The problem: Go through the entries below and pick out every line with "agent".
== Segment start ==
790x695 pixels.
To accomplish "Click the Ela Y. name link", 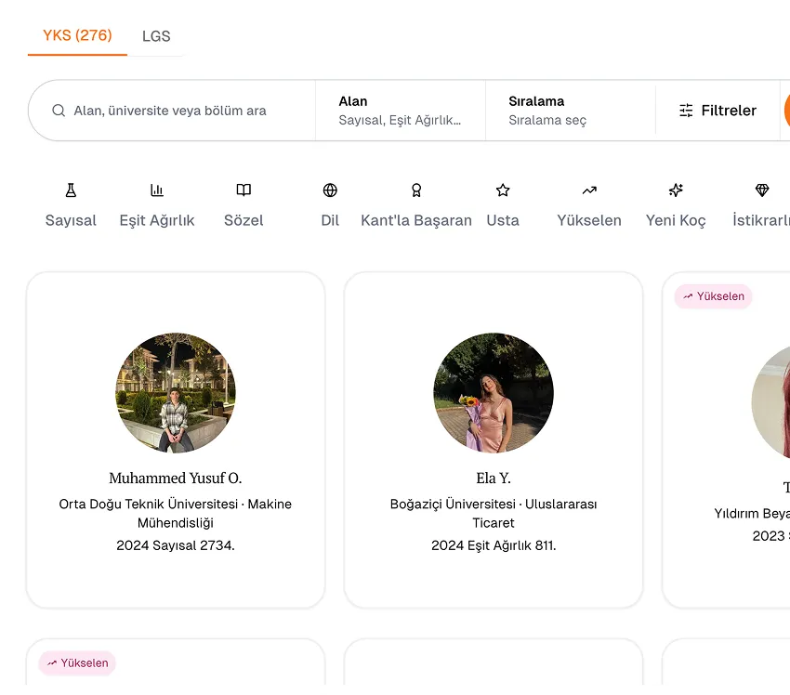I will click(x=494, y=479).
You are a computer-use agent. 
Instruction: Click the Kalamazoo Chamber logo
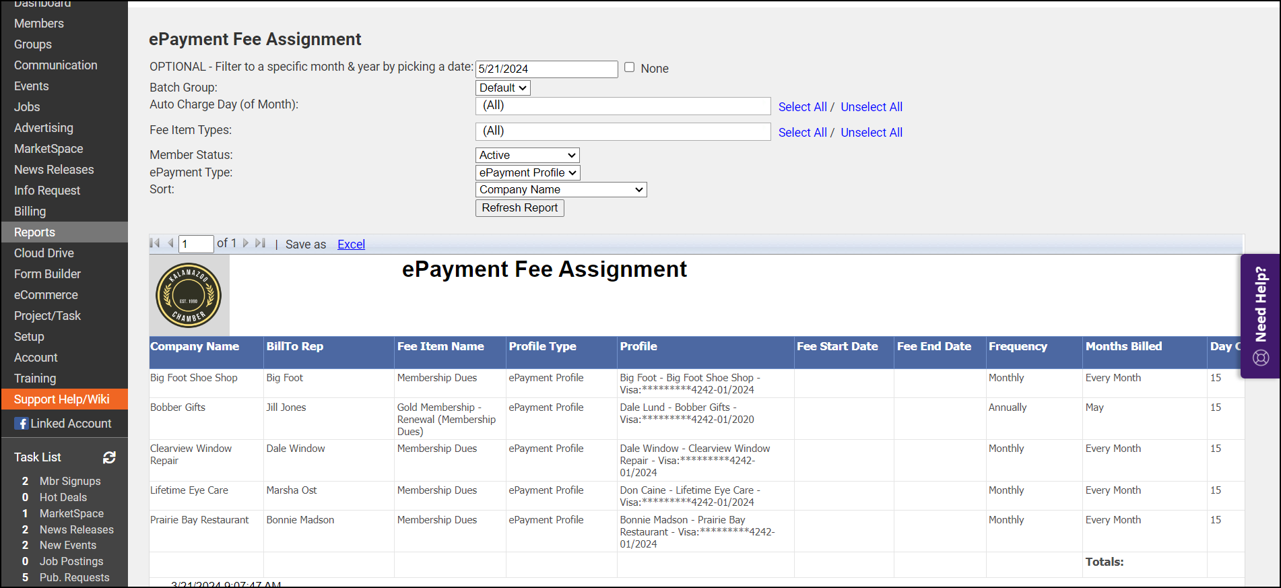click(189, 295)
== Segment end ==
== Segment start ==
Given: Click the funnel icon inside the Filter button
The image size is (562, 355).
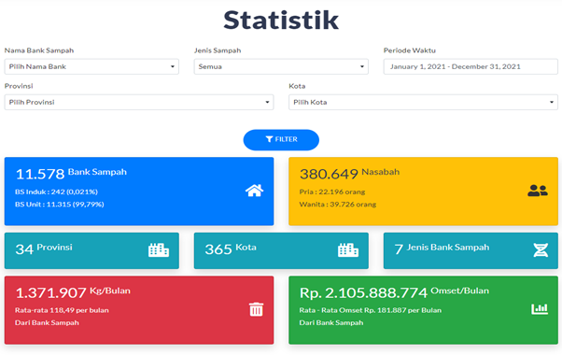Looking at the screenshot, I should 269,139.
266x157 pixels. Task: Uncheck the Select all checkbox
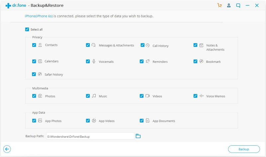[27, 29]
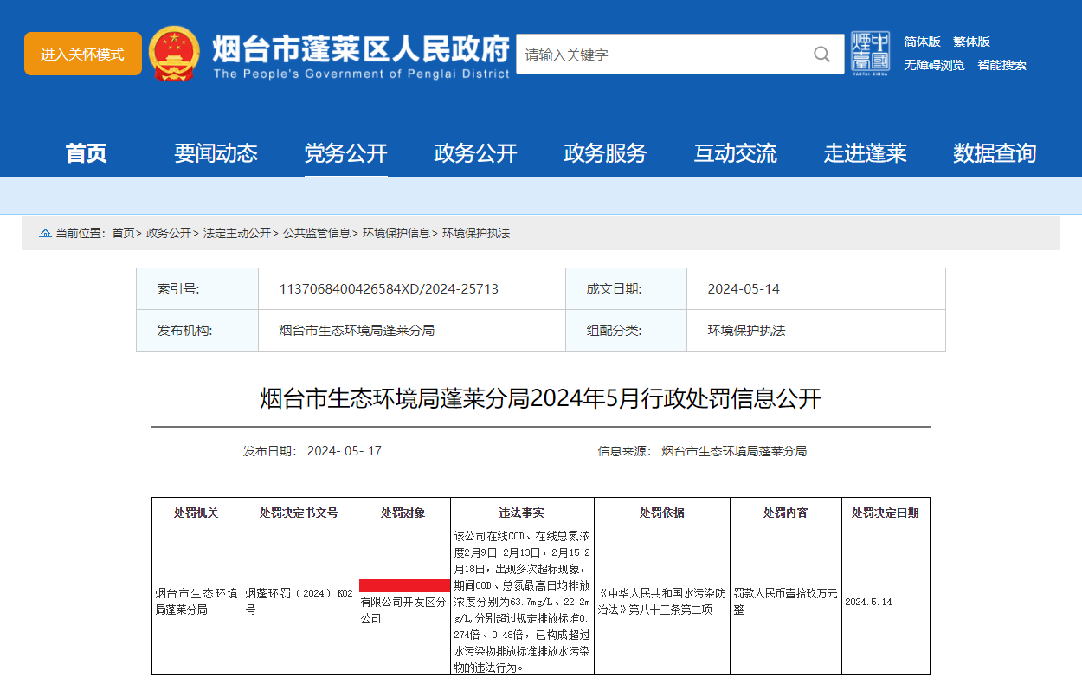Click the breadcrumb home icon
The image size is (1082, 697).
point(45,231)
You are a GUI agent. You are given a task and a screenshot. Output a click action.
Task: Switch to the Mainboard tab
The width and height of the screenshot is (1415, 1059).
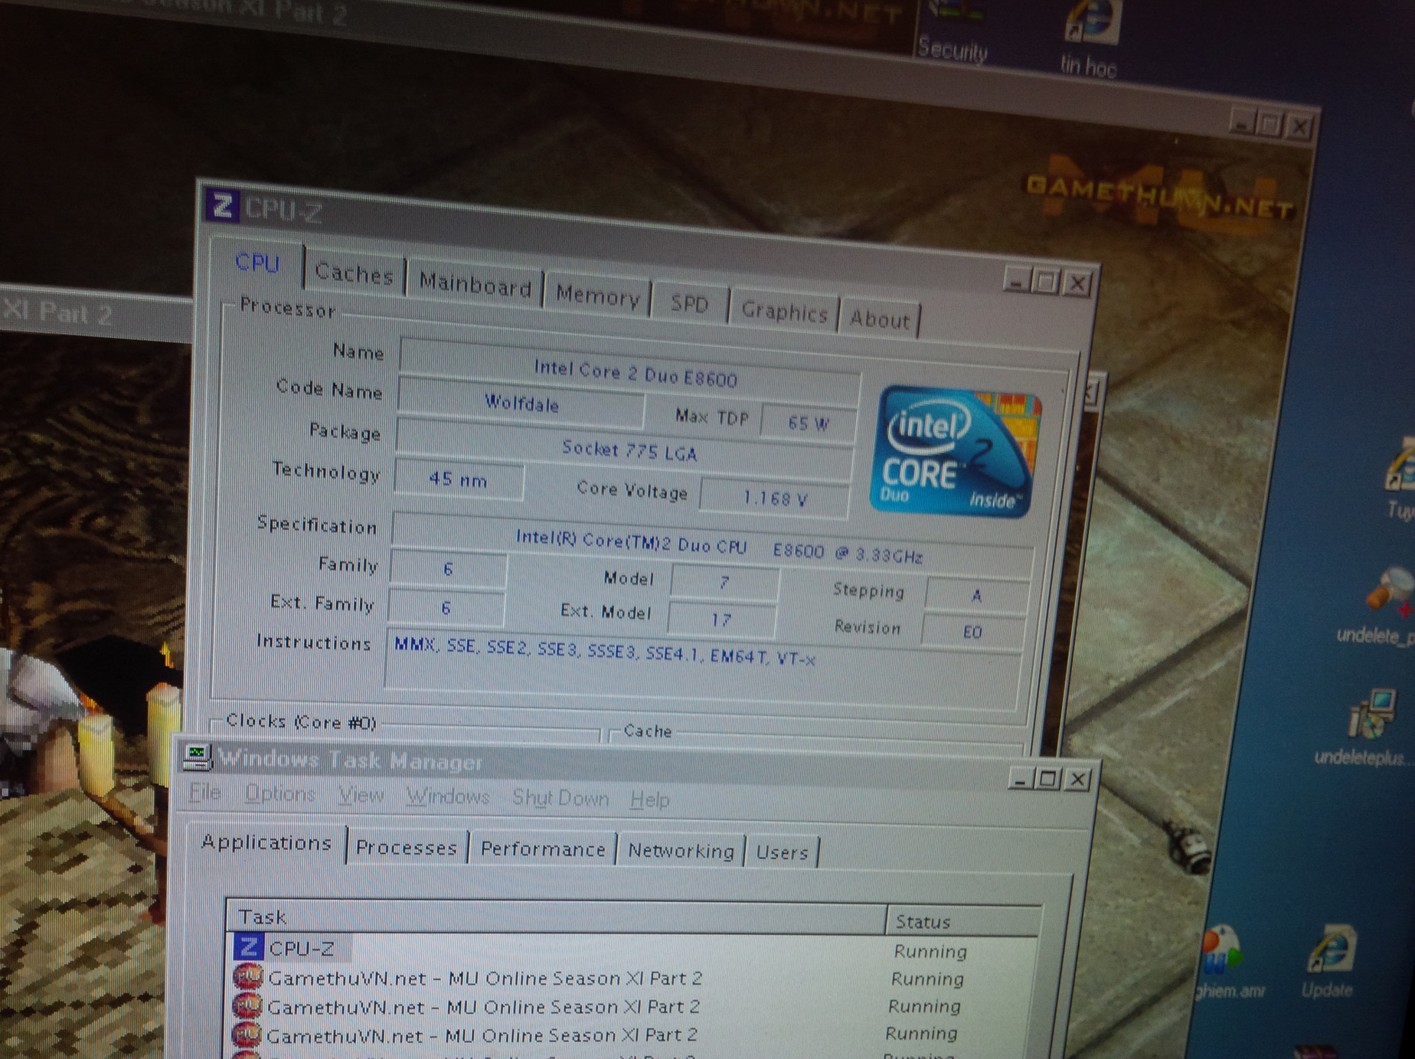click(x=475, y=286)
== Segment end ==
Answer to this problem:
You are a computer-use agent. 
You are a GUI agent. You are given a task and a screenshot. Output a click action.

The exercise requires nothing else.